If there is a book on M&As in the media industry, at least one chapter needs to be allotted to the Sinclair-Tribune merger.
Recognized as one of the most diversified local TV station operators, Sinclair had showed its interest in acquiring Tribune Media that owns close to 42 TV stations. The mega deal worth $3.9 billion was announced last year in May, but the trek ahead wasn’t easy as expected.
Currently, the merger is awaiting a clearance from the Federal Communications Commission (FCC) and the Department of Justice. If this deal gets a nod from the regulators, Sinclair, which owns over 173 broadcast stations, will dominate in 70% of the American households beating other (major) players like 21ST Century Fox and Texas-based Nexstar.

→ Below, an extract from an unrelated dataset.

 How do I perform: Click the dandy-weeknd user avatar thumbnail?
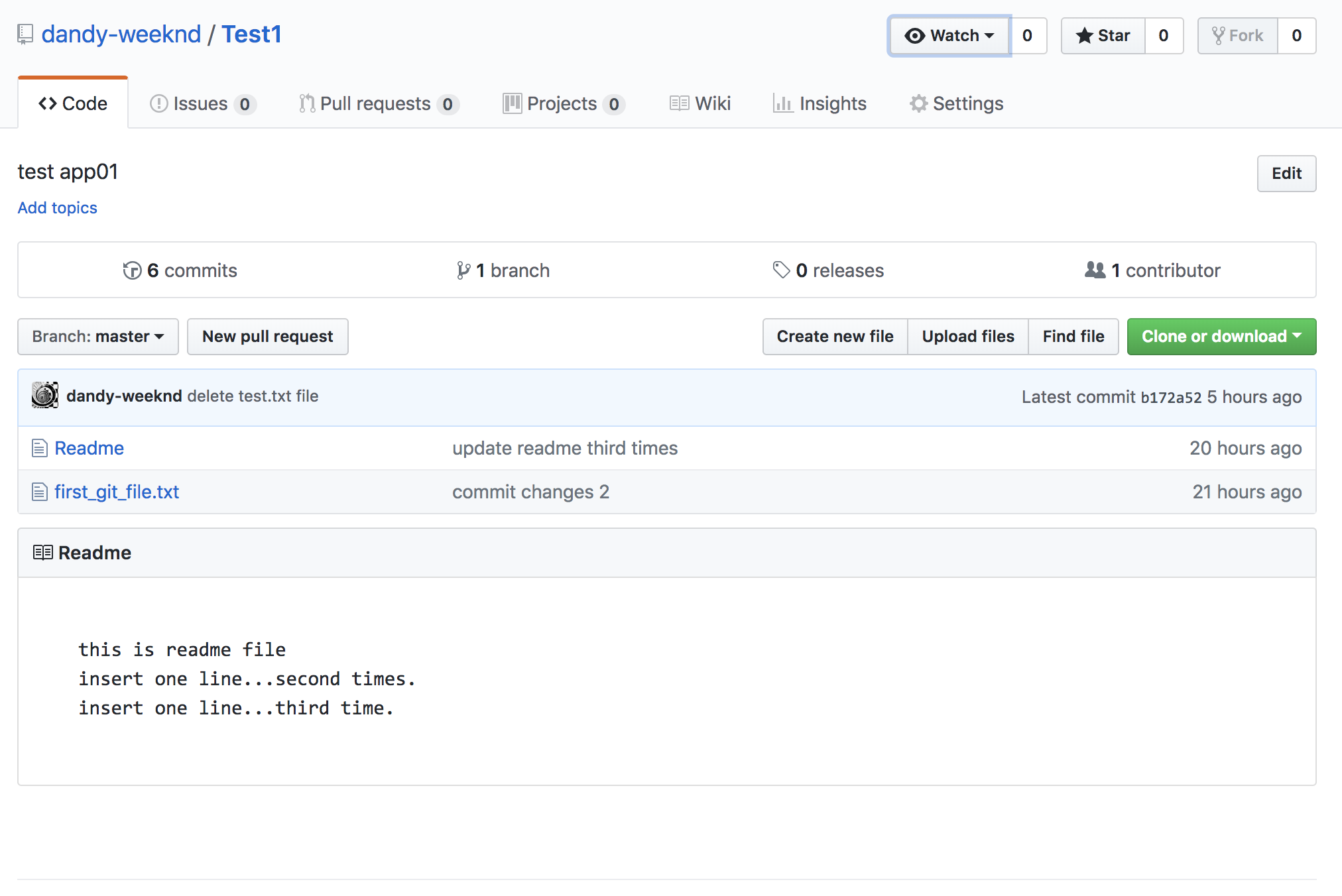click(x=45, y=396)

If this deal gets a nod from the regulators, Sinclair, which owns over 173 broadcast stations, will dominate in 70% of the American households
The review of this merger has been so far delayed by the FCC. And it has now demanded that Sinclair sell a handful of its assets so that it meets the ownership guidelines. Even before the deal, Sinclair owned 6% more TV stations than what was stipulated by the authorities. Succumbing to this pressure, Sinclair has agreed to sell its TV stations in New York and Chicago. The company has also decided to divest some of its businesses in smaller markets including Seattle and St. Louis. Surprisingly, Sinclair made these announcements without having a suitable buyer for WPIX in New York and WGN in Chicago.
Apparently, Rupert Mudroch 21st Century Fox has been eyeing the TV stations that are currently owned by Tribune Media. And, it is heard that Fox is in talks with Sinclair. This decision makes sense as Mudroch’s company is in talks with Walt Disney as it plans to unload parts of its media company. The Murdochs are more likely to shift their focus on the broadcast network. This gives Sinclair a larger control on the broadcast distribution over 21st Century Fox. Hence it wouldn’t be surprising to see Fox scooping those TV stations that Sinclair unloads, but it is less likely to take those stations functioning in smaller markets.